Doug Wilson: Die „zerstückelte“ Methode des Lesens (Leaf Mold of the Mind)

  • Kleine Zeitfenster, große Wirkung
    Doug bevorzugt eine sehr flexible Arbeitsweise. Anstatt sich lange Zeitblöcke freizuschaufeln, nutzt er viele kurze Intervalle von wenigen Minuten, um entweder zu lesen oder zu schreiben. Das kann ein dreiminütiger Weg im Auto sein (als Hörbuch-Zeit) oder eine kurze Pause zwischen zwei Terminen.
  • Tägliches Schreibziel: 100 Wörter
    Eine konkrete Methode ist Dougs „100-Wörter-Regel“: Er setzt sich das bescheidene, aber zuverlässige Ziel, pro Tag mindestens 100 Wörter zu schreiben. Reicht die Inspiration weiter, können es natürlich mehr werden. Doch bereits 100 Wörter am Tag addieren sich über Wochen und Monate zu einer stattlichen Manuskriptlänge.

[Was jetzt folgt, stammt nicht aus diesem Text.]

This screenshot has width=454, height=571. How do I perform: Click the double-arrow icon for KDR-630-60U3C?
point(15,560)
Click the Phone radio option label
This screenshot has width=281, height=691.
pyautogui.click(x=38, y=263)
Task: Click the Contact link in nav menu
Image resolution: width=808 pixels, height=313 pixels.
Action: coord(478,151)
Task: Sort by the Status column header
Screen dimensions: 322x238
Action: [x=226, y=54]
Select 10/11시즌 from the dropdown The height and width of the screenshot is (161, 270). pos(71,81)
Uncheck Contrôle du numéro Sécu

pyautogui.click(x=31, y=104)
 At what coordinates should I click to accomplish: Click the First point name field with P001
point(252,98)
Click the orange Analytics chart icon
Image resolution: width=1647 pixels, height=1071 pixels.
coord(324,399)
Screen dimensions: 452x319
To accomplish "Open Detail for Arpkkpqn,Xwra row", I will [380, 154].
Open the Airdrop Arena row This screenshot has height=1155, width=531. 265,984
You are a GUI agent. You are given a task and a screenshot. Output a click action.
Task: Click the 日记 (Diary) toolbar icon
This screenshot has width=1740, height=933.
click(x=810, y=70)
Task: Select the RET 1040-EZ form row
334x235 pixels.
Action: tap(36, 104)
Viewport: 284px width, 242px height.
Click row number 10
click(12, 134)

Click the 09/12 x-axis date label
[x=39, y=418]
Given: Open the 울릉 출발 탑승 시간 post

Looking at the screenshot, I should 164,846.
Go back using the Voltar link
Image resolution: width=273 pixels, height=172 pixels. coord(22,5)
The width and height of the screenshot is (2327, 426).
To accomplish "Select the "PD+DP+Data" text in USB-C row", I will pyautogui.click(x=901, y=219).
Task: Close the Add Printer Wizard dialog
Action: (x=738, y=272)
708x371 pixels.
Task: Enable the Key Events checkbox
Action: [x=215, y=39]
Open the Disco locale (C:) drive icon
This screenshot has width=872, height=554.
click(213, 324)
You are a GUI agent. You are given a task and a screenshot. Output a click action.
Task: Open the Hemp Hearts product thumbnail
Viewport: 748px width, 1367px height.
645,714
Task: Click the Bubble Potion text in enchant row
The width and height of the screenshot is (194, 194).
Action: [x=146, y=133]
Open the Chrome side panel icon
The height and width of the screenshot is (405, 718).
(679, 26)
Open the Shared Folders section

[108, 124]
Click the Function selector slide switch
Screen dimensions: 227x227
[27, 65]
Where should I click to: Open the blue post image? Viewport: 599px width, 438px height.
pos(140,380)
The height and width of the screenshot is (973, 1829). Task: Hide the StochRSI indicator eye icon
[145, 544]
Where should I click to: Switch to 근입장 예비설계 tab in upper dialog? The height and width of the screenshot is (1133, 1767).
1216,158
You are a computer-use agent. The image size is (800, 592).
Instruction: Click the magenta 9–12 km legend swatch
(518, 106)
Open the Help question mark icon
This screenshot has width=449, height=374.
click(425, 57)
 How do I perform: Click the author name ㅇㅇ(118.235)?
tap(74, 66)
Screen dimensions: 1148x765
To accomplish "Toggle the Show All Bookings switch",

  • Vielfältige Parallellektüre
    Beim Lesen wendet Doug dasselbe Prinzip an: Er hat mehrere Bücher gleichzeitig offen, sowohl Belletristik (z. B. russische Romane) als auch Sachbücher (beispielsweise Theologie oder Philosophie). An jedem Buch liest er nur ein oder zwei Seiten, bevor er zum nächsten greift. Über die Zeit kommt er so dennoch in jedem Werk kontinuierlich voran.
  • Intuitives Erinnern statt strikter Ordnung
    Doug merkt sich Zitate und Ideen häufig spontan und ohne spezifisches Ablagesystem („Leaf Mold of the Mind“). Vieles speichert sich quasi automatisch ab und „schwimmt“ im richtigen Moment an die Oberfläche. Wenn er etwas genauer belegen möchte, nutzt er die heutigen digitalen Möglichkeiten (etwa Online-Suchen), um das betreffende Zitat schnell zu verifizieren und Fußnoten nachzureichen.
  • Unterbrechungsfreundliches Arbeiten
    Doug ist bewusst jederzeit ansprechbar, beispielsweise für seine Familie oder Gemeindemitglieder. Er kann seine Schreib- und Lesetätigkeit nahezu nahtlos unterbrechen und später fortsetzen. Diese Unterbrechungen stören ihn nach eigener Aussage nicht, weil er gelernt hat, spontan wieder in den Text einzusteigen.